I'm trying to power a 12V 1A device with 1 cell lipo battery. At 12W, the lipo would need to provide 3.24A (assuming no power loss) to step up the voltage to 12V and providing 1A.

However the DC-DC Boost coverter (XL6009) is rated at 2A continuous input. So I've decided to connect 3 DC-DC Boost converter in parallel, so each of them share the load and keep everything cooled down. Did some googling and I'm not sure if this is a good idea, some say the small different in output would fry the converter with lower output over time.

My question is should I do this at all? If so do I need a diode to deal with the different in output voltage? And if so what diode should I use in my case?

In your post you said that you wanted 1A out at 12V, and that you calculated that you needed 3.24A in with no losses. You didn't state what input voltage you were using, but it can be calculated. 12V * 1 A / 3.24A = 3.7V. 3.7V is much lower than the minimum input voltage of 5.0V specified in the datasheet. So your supply probably won't work right.

With respect to the second problem of paralleling boost regulators. Yes it can be done.

The output of the XL6009 boost converter, like most boost converters includes a diode at the output stage. If multiple XL6009 are put in parallel, that diode will prevent the output current of one supply from flowing back into the others. Now in order to make sure that the supplies share the load you need to add some sort of feedback. The easiest way is to add a small series resistor at the output of each supply and then connect the other side of each resistor together to feed your load.

The XL6009 has a reference voltage tolerance of just under 3%, assuming a divider consisting of two 1% resistors is used to set the otput at 12V, then the total tolerance in the output is ±5%. So the output of each supply will be 12V ± 0.6V DC plus ripple.

Lets assume that you actually had a 5V input and that the supply was 92% efficient as stated in the datasheet. So if you want 1A at 12V out = 12W then you will need to put in 12V * 1A / 92% / 5V = 2.6A. In that case you probably only need to parallel two supplies.
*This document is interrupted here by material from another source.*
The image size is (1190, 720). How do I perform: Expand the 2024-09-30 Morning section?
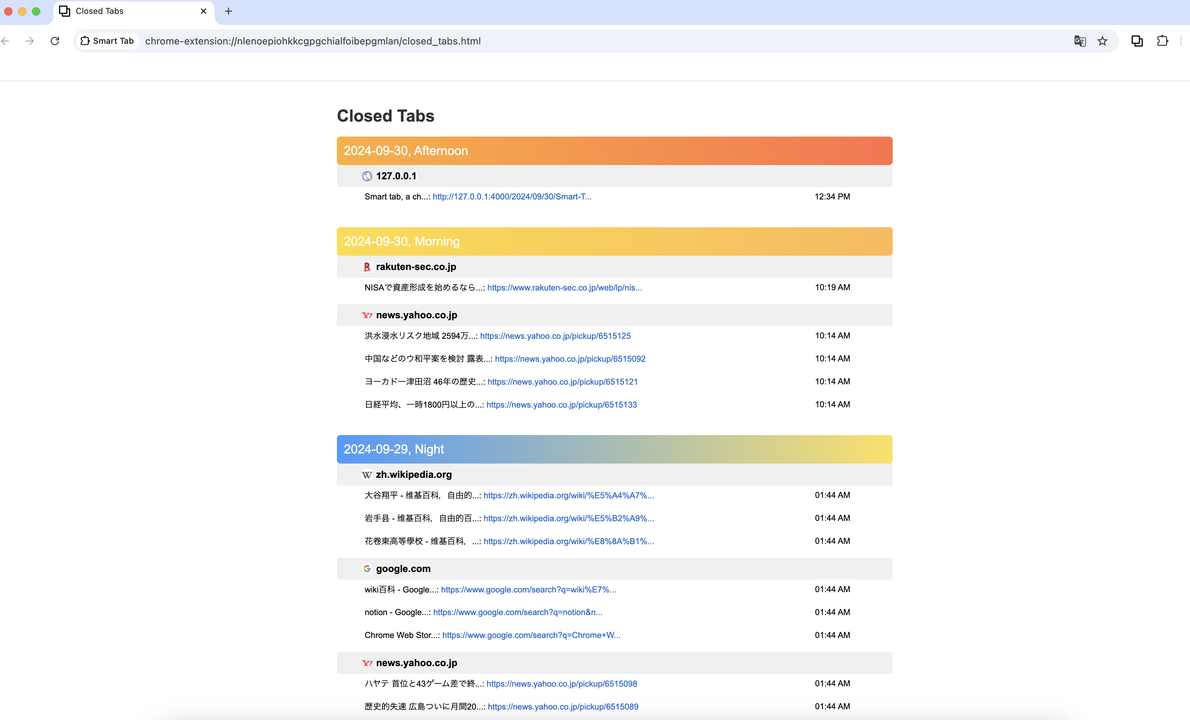(x=614, y=242)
You want the load sharing to be balanced such that neither supply needs more than 2A input at the worst case output voltage, which is 12.6V on the supply with the high output current, and 11.4V on the other supply. At 2A input the supply can output 2A * 5V * 92% / 12.6V = 730mA output. In that case the other supply would need to supply 1A - 730mA = 270mA.
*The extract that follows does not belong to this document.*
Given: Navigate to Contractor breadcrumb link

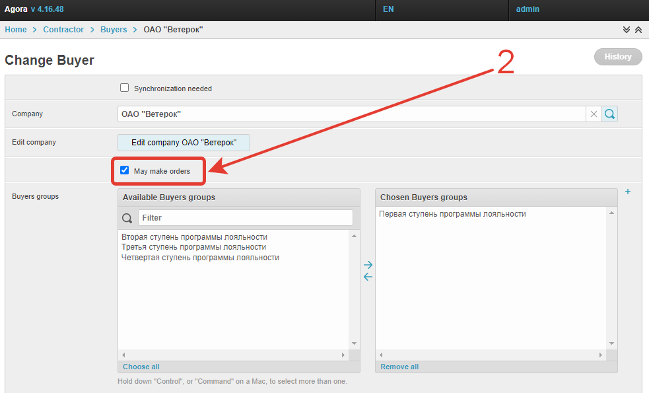Looking at the screenshot, I should click(63, 30).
To ensure that the load sharing is such that each supply is not worse than 270mA to 730mA on each output a small series resistor needs to be added to the output. There will be some drop in the load voltage through the series resistor. Lets call the load voltage Vout, and the output of each supply V1 and V2. Lets call the output current of each supply I1 and I2.

To solve for the resistor value we now have two equations and two unknowns.

Vout = V1 - I1 * R
Vout = V2 - I2 * R

Therefore

V1 - I1 * R = V2 - I2 * R

Solving for R gives...

R = (V1 - V2)/(I1 - I2)

We already know that in the worst case we want V1 = 12.6V, I1 = 730mA, V2 = 11.4V, I2 = 270mA.

Therefore R = (12.6V - 11.4V) / (730mA - 270mA) = 2.6 ohms.

The wattage in the resistor will be 2.6 ohms * (730mA)^2 = 1.38W worst case. Therefore you would probably need a 2W resistor.

Under that worst case sharing scenario the output voltage including the drop across the resistor would be 12.6V - 2.6 ohms * 730mA = 11.14V.

With both sharing equally outputting 11.4V at 500mA your output could be as low as 11.4V - 500mA * 2.6 ohms = 10.1V.

With both supplies sharing equally outputting 12.6V at no load your output could be as high as 12.6V.

If you want to back off from that 2A worst case input a bit you can increase the resistor value beyond 2.6 ohms to create more equal sharing at the expense of efficiency.